▸ **TEXT PROVIDED**
# Forum Home Renovation Plumbing  House Gas BBQ Point ... how do i connect my BBQ

## scoobysteve

Hi All, 
When i built my house about 2yrs ago, the estate i was building in had mains gas to all of the land lots. I had the builders put in a bbq gas point which would run off the mains so that i wouldnt have to get gas bottles.  
I'm going to use the gas point next weekend for the first time but i noticed the standard BBQ connector on the BBQ itself is not compatible with outlet on the wall. it looks like that connector that is need is one that is plugged in and then twisted on (can not see any threads though) and then locked into place as there are two notches on the wall outlet.  
Anyone know what connector i need to get and if it something i can do or is it a job for the gas fitters?  Basically i dont want to have to call a gas fitter out just to tell what connector it is if i can buy it and install it myself.  
any help would be great. thanks. 
Steve

----------


## Ashore

Hi steve , not only is it a diffrent fitting but a diffrent regulator and diffrent jets for the burners are needed , if you have a well known brand you can get a kit for your bbq to convert it , you can usually get these from the place where you bought your bbq or your local gas centre , last one I did was about $75 for the kit about 18 months ago  :2thumbsup:

----------


## Peeeeda

It's not a DIY job to convert a BBQ.  Apart from the risk of leaks from incorrectly sealed threads, converting from one gas to another requires the gas fitter to adjust the minimum flame setting per the conversion instructions.  Even if you buy a new BBQ and request natural gas, it will still arrive set up for LPG with a conversion kit.  Play it safe and pay a good gas fitter.  Cheers

----------


## Pheonix

Go to Barbeques galore get yourself a hose with a bayonet which you push in and turn  plus  the fitting that fits in the manifold of the bbq,they should be able to help you, plus a set of injectors for how many burners you have.Use teflon tape on the fiitng into the manifold.

▸ **PROBLEM A**
State whether each statement agrees with the BBQ gas thread, answering yes or no and quoting the deciding words: (i) The house was built about two years ago. (ii) Ashore's most recent conversion kit cost about $75. (iii) Peeeeda says a new BBQ ordered for natural gas arrives already set up for natural gas.
▸ **PROBLEM B**
Output, word for word, the passage of the BBQ gas thread from "# Forum Home" to "the wall outlet.".

▸ **DATA LINES**

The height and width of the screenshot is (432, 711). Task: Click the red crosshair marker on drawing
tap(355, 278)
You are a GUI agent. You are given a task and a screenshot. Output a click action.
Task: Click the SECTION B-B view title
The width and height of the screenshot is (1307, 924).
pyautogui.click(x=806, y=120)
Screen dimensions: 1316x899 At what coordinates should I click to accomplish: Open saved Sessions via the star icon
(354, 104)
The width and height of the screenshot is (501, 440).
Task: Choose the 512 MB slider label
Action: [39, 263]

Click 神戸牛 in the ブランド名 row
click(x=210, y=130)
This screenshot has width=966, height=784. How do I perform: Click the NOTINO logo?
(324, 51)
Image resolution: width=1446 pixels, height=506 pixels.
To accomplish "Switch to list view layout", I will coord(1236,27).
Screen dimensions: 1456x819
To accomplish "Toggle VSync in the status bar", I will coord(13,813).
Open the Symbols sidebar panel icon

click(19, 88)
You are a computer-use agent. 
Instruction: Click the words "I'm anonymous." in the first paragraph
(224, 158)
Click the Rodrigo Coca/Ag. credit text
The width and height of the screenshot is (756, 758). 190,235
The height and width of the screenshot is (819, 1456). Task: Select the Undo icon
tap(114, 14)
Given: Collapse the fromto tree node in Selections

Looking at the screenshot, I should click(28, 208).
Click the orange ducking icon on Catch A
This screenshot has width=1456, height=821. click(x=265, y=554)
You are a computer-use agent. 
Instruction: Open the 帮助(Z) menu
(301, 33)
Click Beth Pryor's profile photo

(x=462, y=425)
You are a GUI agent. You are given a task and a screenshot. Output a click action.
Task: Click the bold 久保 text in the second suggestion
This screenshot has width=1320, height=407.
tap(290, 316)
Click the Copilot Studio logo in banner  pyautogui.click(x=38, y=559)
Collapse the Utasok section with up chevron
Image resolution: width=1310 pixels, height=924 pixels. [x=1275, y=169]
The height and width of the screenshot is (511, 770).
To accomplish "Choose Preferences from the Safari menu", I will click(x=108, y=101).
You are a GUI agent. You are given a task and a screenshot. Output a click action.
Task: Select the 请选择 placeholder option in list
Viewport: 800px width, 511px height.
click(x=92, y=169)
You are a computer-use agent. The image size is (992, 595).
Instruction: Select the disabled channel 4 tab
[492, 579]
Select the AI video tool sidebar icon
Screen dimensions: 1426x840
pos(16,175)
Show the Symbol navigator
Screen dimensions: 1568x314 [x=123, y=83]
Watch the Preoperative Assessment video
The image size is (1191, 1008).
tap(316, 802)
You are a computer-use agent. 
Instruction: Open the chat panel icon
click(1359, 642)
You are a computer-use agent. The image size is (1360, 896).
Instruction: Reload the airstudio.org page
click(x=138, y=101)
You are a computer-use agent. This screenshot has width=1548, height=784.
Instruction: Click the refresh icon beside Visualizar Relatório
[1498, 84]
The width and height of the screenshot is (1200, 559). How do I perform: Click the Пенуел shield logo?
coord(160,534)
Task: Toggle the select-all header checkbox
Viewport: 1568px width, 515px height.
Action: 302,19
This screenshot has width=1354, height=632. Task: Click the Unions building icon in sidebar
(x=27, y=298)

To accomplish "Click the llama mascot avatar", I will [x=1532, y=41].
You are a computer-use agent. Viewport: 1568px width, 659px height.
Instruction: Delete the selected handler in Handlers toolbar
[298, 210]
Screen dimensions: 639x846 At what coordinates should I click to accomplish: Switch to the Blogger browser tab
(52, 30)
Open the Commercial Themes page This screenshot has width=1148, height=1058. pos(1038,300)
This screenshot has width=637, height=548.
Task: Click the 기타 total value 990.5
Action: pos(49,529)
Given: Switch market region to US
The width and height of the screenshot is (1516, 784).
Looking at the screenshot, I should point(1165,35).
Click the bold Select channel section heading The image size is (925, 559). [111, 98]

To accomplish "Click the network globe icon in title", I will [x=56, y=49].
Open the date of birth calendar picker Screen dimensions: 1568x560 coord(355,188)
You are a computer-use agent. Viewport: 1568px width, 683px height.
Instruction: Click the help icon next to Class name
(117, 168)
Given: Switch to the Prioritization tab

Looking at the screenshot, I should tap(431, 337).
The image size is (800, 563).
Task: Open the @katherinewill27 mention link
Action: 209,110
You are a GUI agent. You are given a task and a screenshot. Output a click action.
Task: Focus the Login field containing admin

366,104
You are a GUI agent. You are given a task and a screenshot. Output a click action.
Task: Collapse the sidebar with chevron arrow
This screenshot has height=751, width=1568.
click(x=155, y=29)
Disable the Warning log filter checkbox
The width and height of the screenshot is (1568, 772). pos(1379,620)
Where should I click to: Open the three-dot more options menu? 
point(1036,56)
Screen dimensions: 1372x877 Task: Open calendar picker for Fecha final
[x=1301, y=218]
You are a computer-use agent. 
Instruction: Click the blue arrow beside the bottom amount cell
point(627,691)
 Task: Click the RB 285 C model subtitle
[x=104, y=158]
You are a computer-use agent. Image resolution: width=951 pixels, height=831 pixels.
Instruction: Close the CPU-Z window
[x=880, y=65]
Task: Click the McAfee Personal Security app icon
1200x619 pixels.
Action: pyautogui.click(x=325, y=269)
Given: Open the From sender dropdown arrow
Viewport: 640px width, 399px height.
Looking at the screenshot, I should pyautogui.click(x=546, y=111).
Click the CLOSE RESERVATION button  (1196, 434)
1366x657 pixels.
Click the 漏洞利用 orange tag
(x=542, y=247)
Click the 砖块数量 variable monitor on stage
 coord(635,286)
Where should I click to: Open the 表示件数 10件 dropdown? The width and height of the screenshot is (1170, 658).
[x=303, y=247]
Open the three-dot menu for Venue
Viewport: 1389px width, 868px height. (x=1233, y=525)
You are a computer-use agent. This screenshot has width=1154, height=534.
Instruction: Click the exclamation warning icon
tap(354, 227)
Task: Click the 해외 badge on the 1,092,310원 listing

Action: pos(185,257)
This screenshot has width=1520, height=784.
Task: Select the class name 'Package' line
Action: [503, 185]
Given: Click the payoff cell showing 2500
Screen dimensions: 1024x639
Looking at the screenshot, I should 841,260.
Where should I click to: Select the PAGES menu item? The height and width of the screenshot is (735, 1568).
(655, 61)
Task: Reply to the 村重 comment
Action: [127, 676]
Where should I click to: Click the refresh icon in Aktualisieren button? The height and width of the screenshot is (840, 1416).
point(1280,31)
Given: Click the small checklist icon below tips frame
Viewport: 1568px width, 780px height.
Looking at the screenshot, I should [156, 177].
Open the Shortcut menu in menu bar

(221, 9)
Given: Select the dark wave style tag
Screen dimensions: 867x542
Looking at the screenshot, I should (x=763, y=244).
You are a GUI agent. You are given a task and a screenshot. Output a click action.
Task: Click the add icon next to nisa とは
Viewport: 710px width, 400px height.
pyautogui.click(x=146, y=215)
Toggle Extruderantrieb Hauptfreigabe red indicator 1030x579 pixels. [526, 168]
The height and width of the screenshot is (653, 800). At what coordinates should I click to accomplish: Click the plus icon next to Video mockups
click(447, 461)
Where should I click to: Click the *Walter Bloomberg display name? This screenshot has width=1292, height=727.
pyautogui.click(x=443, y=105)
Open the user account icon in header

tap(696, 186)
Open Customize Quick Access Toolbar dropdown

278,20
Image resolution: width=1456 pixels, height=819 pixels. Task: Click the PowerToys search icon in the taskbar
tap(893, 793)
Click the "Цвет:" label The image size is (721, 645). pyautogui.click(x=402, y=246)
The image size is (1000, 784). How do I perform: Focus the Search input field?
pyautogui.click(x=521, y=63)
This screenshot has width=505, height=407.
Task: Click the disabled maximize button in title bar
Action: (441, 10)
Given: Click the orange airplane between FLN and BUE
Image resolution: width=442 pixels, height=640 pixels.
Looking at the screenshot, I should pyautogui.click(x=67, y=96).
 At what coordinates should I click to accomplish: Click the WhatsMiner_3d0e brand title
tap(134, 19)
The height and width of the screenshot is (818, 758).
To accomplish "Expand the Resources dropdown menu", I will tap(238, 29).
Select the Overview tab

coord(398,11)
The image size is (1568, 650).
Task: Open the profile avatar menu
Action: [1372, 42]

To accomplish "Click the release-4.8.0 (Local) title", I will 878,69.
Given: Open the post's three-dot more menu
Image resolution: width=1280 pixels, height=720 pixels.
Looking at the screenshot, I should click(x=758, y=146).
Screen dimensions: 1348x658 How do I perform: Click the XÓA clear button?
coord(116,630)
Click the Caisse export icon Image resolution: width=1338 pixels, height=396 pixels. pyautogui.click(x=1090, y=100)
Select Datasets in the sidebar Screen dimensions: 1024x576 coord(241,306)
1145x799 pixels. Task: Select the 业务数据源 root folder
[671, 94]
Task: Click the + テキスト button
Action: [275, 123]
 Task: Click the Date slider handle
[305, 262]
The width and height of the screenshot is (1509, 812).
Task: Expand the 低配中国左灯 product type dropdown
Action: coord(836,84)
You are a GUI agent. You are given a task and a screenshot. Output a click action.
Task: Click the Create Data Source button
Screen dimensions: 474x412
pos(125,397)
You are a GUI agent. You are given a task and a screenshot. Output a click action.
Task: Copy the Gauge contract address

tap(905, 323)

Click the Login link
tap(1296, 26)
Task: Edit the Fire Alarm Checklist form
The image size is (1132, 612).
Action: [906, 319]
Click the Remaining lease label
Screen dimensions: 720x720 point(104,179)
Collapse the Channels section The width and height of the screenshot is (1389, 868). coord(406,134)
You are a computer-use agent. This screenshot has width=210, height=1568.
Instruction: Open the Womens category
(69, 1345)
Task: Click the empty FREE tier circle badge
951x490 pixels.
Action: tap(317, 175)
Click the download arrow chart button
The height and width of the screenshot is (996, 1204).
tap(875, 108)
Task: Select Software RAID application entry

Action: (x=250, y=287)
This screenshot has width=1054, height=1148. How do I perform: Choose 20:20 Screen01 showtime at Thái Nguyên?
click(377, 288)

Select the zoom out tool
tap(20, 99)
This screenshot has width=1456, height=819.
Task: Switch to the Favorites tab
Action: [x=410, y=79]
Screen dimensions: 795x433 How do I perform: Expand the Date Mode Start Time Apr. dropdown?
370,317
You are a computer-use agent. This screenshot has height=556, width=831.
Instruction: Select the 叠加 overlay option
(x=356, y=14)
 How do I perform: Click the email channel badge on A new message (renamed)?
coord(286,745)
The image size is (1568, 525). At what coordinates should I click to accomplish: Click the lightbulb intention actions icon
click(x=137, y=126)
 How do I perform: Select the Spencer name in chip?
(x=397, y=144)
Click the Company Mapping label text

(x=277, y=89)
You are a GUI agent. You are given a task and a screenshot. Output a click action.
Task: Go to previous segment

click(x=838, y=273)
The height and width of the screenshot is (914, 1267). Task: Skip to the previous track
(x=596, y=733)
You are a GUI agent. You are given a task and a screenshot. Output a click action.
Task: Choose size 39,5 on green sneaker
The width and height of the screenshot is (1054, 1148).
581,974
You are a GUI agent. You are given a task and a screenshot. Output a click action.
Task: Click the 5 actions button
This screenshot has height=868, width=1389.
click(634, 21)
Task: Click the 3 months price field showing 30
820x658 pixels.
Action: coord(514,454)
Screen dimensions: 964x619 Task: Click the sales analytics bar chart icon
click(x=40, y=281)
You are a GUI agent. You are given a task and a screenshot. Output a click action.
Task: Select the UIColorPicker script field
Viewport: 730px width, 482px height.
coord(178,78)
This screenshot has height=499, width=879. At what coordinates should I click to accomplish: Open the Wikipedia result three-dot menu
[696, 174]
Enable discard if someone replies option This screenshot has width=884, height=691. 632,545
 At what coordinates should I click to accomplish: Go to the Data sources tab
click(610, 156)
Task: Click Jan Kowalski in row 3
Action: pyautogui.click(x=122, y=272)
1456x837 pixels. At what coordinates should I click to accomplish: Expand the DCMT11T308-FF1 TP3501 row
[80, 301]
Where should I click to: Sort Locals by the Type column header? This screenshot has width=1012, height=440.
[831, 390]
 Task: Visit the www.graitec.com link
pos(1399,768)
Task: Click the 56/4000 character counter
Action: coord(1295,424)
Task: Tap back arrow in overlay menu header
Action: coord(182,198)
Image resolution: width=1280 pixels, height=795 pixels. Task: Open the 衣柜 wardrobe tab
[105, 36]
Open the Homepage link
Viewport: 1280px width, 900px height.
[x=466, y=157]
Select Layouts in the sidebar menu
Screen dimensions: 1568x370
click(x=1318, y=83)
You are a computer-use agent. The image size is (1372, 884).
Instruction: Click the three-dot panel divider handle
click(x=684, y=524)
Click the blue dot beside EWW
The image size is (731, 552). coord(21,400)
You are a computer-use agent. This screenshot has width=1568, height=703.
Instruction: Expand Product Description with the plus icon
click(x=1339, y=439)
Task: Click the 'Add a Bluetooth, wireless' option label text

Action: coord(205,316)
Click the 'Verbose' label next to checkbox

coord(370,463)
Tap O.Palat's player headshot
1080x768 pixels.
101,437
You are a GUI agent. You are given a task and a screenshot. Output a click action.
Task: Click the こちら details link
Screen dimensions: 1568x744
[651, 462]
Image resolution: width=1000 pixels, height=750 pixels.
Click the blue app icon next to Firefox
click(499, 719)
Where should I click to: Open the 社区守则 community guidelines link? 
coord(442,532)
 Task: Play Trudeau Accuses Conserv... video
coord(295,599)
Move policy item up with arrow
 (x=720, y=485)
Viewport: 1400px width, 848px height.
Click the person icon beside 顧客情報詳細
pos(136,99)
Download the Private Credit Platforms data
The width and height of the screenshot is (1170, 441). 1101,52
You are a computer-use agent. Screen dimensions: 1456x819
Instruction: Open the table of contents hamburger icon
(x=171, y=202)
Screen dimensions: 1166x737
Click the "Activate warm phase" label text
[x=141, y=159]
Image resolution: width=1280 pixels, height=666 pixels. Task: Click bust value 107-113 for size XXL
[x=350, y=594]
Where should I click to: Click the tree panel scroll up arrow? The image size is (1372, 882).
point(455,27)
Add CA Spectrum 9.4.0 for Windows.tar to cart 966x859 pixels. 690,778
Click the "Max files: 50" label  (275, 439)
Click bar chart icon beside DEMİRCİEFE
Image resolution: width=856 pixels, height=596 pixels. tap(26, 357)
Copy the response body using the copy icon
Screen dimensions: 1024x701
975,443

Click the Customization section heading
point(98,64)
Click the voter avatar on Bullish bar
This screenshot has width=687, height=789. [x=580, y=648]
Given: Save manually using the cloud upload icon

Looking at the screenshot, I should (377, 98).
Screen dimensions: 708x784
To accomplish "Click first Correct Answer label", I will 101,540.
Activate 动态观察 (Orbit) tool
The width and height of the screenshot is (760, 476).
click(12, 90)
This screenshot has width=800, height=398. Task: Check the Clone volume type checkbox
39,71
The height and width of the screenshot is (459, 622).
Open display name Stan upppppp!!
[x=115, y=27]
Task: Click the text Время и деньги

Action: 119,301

▸ **CORRECT RESPONSE A**
(i) Yes: "When i built my house about 2yrs ago"
(ii) Yes: "last one I did was about $75 for the kit about 18 months ago"
(iii) No: "it will still arrive set up for LPG with a conversion kit"

▸ **CORRECT RESPONSE B**
# Forum Home Renovation Plumbing  House Gas BBQ Point ... how do i connect my BBQ

## scoobysteve

Hi All, 
When i built my house about 2yrs ago, the estate i was building in had mains gas to all of the land lots. I had the builders put in a bbq gas point which would run off the mains so that i wouldnt have to get gas bottles.  
I'm going to use the gas point next weekend for the first time but i noticed the standard BBQ connector on the BBQ itself is not compatible with outlet on the wall. it looks like that connector that is need is one that is plugged in and then twisted on (can not see any threads though) and then locked into place as there are two notches on the wall outlet.